DATA FOR THIS TASK

☆ ☆ ☆ ☆ ☆

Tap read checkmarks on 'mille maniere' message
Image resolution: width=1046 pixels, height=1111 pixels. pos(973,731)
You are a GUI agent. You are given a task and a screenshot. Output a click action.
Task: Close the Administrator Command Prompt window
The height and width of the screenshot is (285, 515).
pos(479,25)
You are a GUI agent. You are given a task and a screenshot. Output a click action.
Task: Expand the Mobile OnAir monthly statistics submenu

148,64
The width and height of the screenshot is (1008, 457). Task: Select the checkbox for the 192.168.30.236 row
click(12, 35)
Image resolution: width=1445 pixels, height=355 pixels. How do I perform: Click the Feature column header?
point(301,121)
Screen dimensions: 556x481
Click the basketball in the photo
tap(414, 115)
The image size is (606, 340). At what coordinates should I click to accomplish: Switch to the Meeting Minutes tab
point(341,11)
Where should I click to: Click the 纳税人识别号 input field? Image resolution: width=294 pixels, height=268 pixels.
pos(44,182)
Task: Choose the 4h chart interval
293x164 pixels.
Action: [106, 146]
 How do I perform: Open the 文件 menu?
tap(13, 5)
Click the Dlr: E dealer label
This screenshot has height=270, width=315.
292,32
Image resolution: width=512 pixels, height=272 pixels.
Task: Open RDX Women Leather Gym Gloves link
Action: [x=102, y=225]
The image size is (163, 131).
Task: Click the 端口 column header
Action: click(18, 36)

☆ ☆ ☆ ☆ ☆

EXERCISE OBJECTIVE
Every one of the entries must be printed exactly.

TASK OUTPUT
Tap read checkmarks on 'mille maniere' message
Image resolution: width=1046 pixels, height=1111 pixels. pos(973,731)
You are a GUI agent. You are given a task and a screenshot. Output a click action.
Task: Close the Administrator Command Prompt window
The height and width of the screenshot is (285, 515).
pos(479,25)
You are a GUI agent. You are given a task and a screenshot. Output a click action.
Task: Expand the Mobile OnAir monthly statistics submenu

148,64
The width and height of the screenshot is (1008, 457). Task: Select the checkbox for the 192.168.30.236 row
click(12, 35)
Image resolution: width=1445 pixels, height=355 pixels. How do I perform: Click the Feature column header?
point(301,121)
Screen dimensions: 556x481
Click the basketball in the photo
tap(414, 115)
The image size is (606, 340). At what coordinates should I click to accomplish: Switch to the Meeting Minutes tab
point(341,11)
Where should I click to: Click the 纳税人识别号 input field? Image resolution: width=294 pixels, height=268 pixels.
pos(44,182)
Task: Choose the 4h chart interval
293x164 pixels.
Action: [106, 146]
 How do I perform: Open the 文件 menu?
tap(13, 5)
Click the Dlr: E dealer label
This screenshot has height=270, width=315.
292,32
Image resolution: width=512 pixels, height=272 pixels.
Task: Open RDX Women Leather Gym Gloves link
Action: [x=102, y=225]
The image size is (163, 131).
Task: Click the 端口 column header
Action: click(18, 36)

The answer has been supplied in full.